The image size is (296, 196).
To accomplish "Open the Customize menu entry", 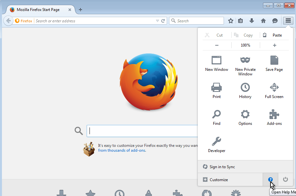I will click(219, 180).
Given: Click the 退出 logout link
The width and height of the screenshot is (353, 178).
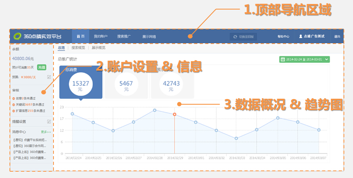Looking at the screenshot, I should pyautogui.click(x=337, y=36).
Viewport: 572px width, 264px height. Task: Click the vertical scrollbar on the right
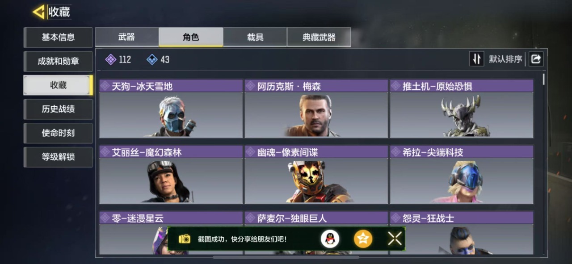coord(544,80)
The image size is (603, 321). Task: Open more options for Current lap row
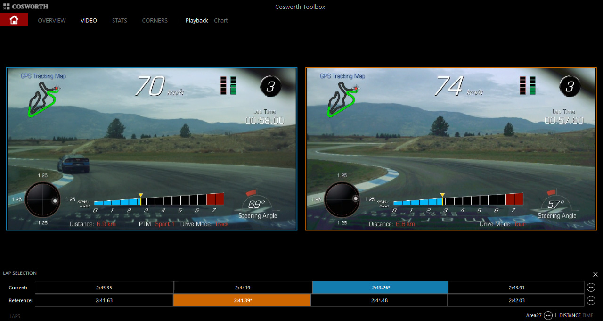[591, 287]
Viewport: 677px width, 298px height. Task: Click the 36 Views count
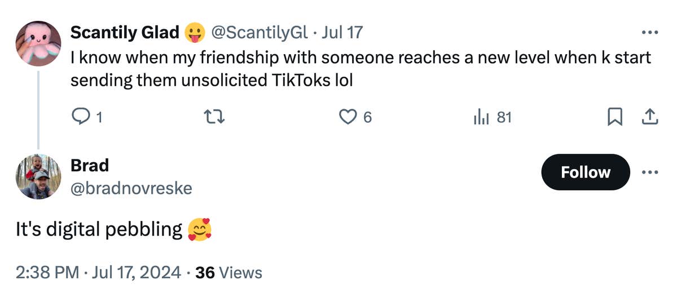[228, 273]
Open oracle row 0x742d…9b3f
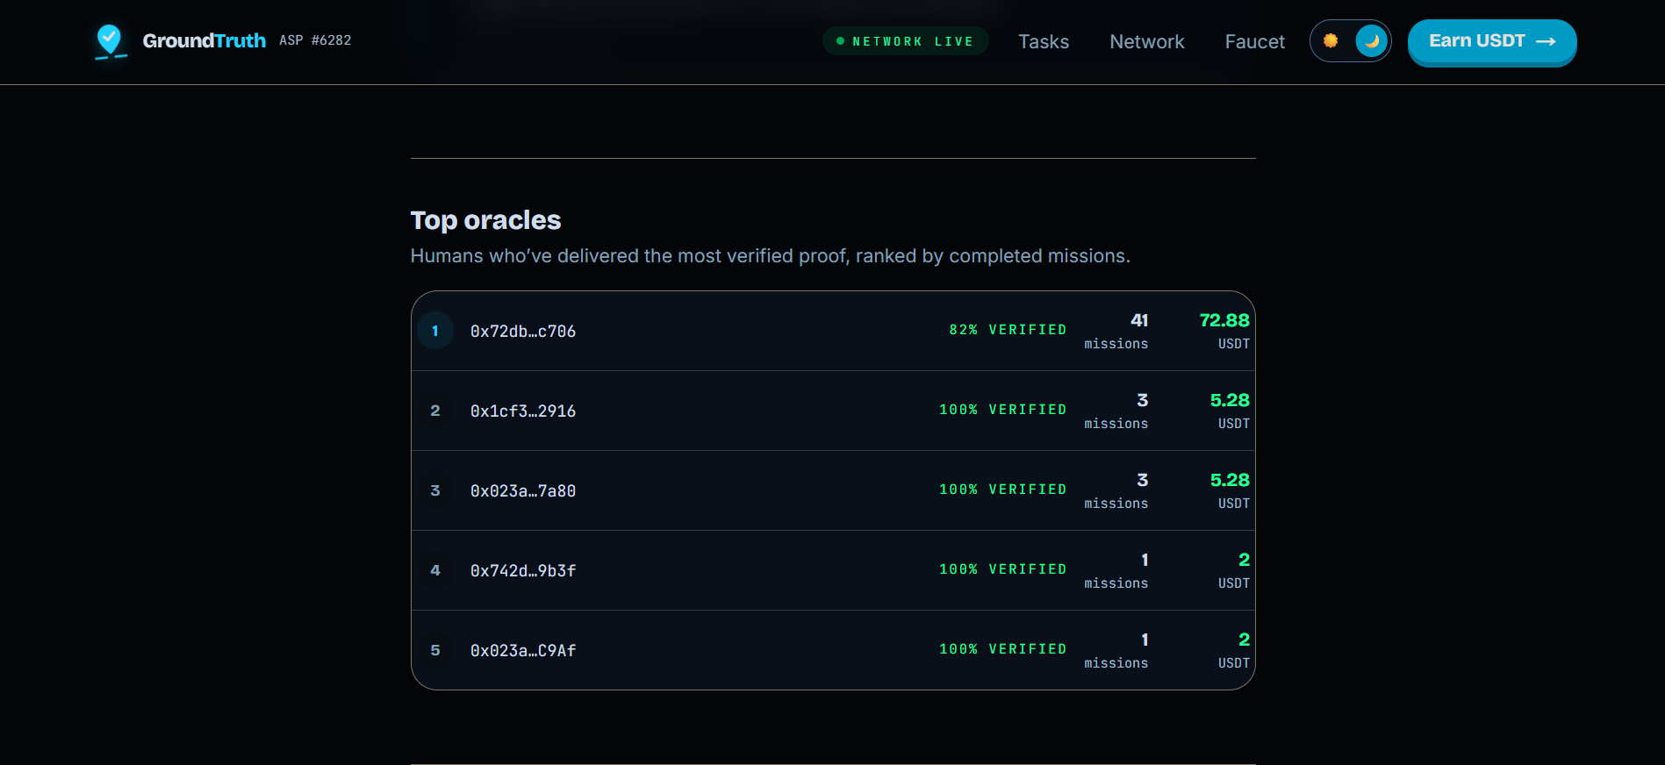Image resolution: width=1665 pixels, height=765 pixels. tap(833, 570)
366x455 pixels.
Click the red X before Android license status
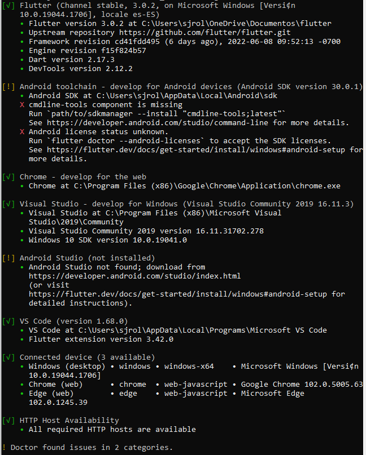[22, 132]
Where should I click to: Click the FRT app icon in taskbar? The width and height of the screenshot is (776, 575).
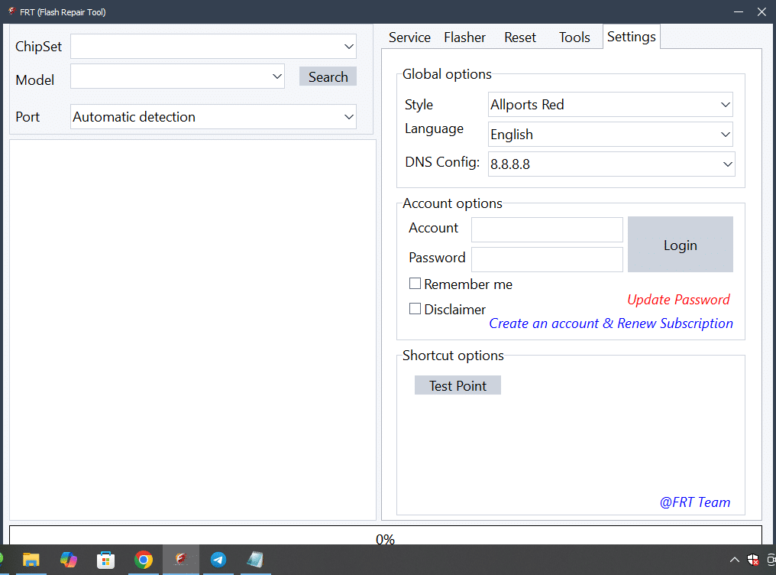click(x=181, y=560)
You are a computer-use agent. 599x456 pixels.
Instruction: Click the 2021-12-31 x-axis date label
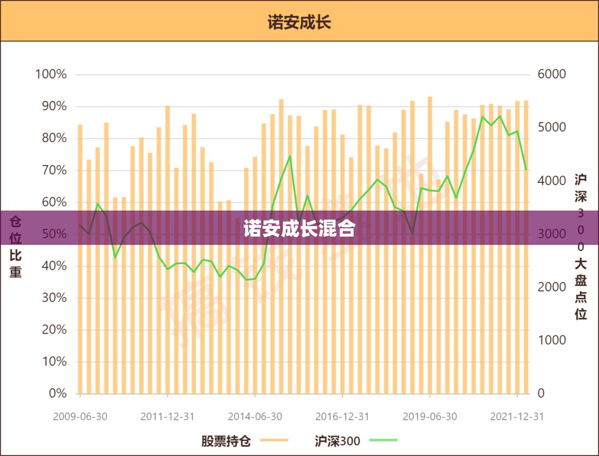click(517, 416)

-- ASSIGNMENT --
The copy should hold exactly the lines from the one containing "Instruction: Click the" through the final line of the records above, both ends included, and no picture.

-- TASK RESPONSE --
Instruction: Click the 2021-12-31 x-axis date label
click(517, 416)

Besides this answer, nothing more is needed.